٢٩٧٥ - أَخْبَرَنَا أَبُو نُعَيْمٍ حَدَّثَنَا حَسَنٌ عَنْ إِسْمَاعِيلَ عَنِ الشَّعْبِىِّ فِى سِتَّةِ إِخْوَةٍ وَجَدٍّ قَالَ : أَعْطِ الْجَدَّ السُّدُسَ. قَالَ أَبُو مُحَمَّدٍ : كَأَنَّهُ يَعْنِى عَلِىًّا ، الشَّعْبِىُّ يَرْوِيهِ عَنْ عَلِىٍّ.
٢٩٧٦ - أَخْبَرَنَا سُلَيْمَانُ بْنُ حَرْبٍ حَدَّثَنَا شُعْبَةُ عَنْ عَمْرِو بْنِ مُرَّةَ عَنْ عَبْدِ اللَّهِ بْنِ سَلَمَةَ : أَنَّ عَلِيًّا كَانَ يَجْعَلُ الْجَدَّ أَخاً حَتَّى يَكُونَ سَادِساً.
٢٩٧٧ - أَخْبَرَنَا أَبُو النُّعْمَانِ حَدَّثَنَا وُهَيْبٌ حَدَّثَنَا يُونُسُ عَنِ الْحَسَنِ : أَنَّ عَلِيًّا كَانَ يُشَرِّكُ الْجَدَّ مَعَ الإِخْوَةِ إِلَى السُّدُسِ.
٢٩٧٨ - حَدَّثَنَا هَاشِمُ بْنُ الْقَاسِمِ حَدَّثَنَا شُعْبَةُ عَنْ عَمْرِو بْنِ مُرَّةَ عَنْ عَبْدِ اللَّهِ بْنِ سَلَمَةَ قَالَ : كَانَ عَلِىٌّ يُشَرِّكُ بَيْنَ الْجَدِّ وَالإِخْوَةِ حَتَّى يُكُونَ سَادِساً.
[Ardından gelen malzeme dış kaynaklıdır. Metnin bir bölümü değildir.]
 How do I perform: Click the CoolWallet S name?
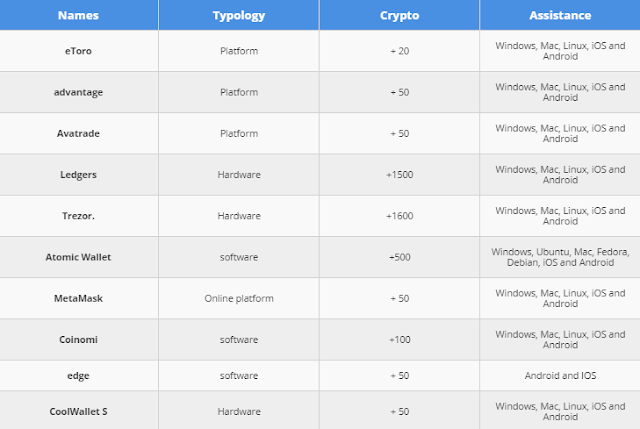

٢٩٧٩ - حَدَّثَنَا مُحَمَّدُ بْنُ يُوسُفَ حَدَّثَنَا سُفْيَانُ عَنِ الأَعْمَشِ عَنْ إِبْرَاهِيمَ قَالَ : كَانَ عَلِىٌّ يُشَرِّكُ الْجَدَّ إِلَى سِتَّةٍ مَعَ الإِخْوَةِ ، يُعْطِى كُلَّ صَاحِبِ فَرِيضَةٍ فَرِيضَتَهُ ، وَلاَ يُوَرِّثُ أَخاً لأُمٍّ مَعَ جَدٍّ وَلاَ أُخْتاً لأُمٍّ ، وَلاَ يَزِيدُ الْجَدَّ مَعَ الْوَلَدِ عَلَى السُّدُسِ إِلاَّ أَنْ يَكُونَ غَيْرُهُ ، وَلاَ يُقَاسِمُ بِأَخٍ لأَبٍ مَعَ أَخٍ لأَبٍ وَأُمٍّ ، وَإِذَا كَانَتْ أُخْتٌ لأَبٍ وَأُمٍّ وَأَخٌ لأَبٍ أَعْطَى الأُخْتَ النِّصْفَ وَالنِّصْفَ الآخَرَ بَيْنَ الْجَدِّ وَالأَخِ نِصْفَيْنِ ، وَإِذَا كَانُوا إِخْوَةً وَأَخَوَاتٍ شَرَّكَهُمْ مَعَ الْجَدِّ إِلَى السُّدُسِ.